There's something about your high school years that sinks deep and never leaves you, no matter how old you get.

You spent three or four years jammed in a building, shuffling from classroom to classroom with the same people, all of whom are trying, like you, to find their identity.

You develop social relationships that seem more important than anything else. You suffer torn friendships and broken hearts and form new relationships. You graduate and life starts over. But those old memories and kinships stay within you.

It is a time of insecurity, hopes and uncertainty. It is wrought with raging hormones, pimples and teenage angst.

But as you wander through life, you grow, you mellow and you wear the knowledge that life experiences give you. You look at your former classmates with more forgiveness, more understanding.

So it was with my Skyline High 50-year reunion as 200 to 300 fellow senior citizens relived their high school years and rekindled old friendships.

Leading up to the big event, the reunion committee established a website, Skyline1966.com, where classmates registered, shared their profiles and memories and detailed their lives after graduation. Some profiles were heart wrenching, weighted with heavy challenges brought on by circumstances beyond anyone's control.

One such story is worthy of retelling — for its tragedy, its heroism, its redemption. It recalls the anguish and pain brought to our generation by a cataclysmic event: the Vietnam War.

The classmate, whom I won't name, wrote about his experience in Vietnam shortly after we graduated.

Looking back at Skyline's 1966 yearbook, he was one of the best looking kids in our class. He joined the Marines with two buddies. One was killed soon after arriving in the war zone.

After exposure to Agent Orange, this classmate came home with a face scarred from what is commonly known as jungle rot.

That kept him from going on a date. He became hermitlike, toiling at night in low-paying jobs so he could avoid other people.

After a few years, he went on a mission for The Church of Jesus Christ of Latter-day Saints. When he returned, he met a woman and married.

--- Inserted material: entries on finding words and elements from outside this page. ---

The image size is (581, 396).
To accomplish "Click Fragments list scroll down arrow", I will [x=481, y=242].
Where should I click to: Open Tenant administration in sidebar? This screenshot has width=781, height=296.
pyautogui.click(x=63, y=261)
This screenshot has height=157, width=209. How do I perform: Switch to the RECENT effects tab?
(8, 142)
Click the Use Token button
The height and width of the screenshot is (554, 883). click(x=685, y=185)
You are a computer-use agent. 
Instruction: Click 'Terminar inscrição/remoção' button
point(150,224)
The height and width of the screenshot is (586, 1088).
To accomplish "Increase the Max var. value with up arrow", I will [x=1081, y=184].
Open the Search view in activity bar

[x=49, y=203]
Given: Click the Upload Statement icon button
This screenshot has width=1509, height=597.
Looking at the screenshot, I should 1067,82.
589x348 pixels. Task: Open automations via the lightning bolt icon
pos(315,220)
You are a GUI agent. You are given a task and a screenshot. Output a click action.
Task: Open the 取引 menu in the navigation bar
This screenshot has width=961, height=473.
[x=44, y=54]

After several happy years and two children, she died of breast cancer and he resumed his reclusive life.

His profile said he hasn't dated for two decades. He has retired from his night-security job. His two boys are doing fine, and he has three grandchildren. He is working on self-improvement and he apologized on the webpage to any classmates he might have offended through the years.

After his profile went up, a classmate contacted him before the reunion, which had events Aug. 18 and 20, a Thursday and Saturday.

They went on a date together that Friday night.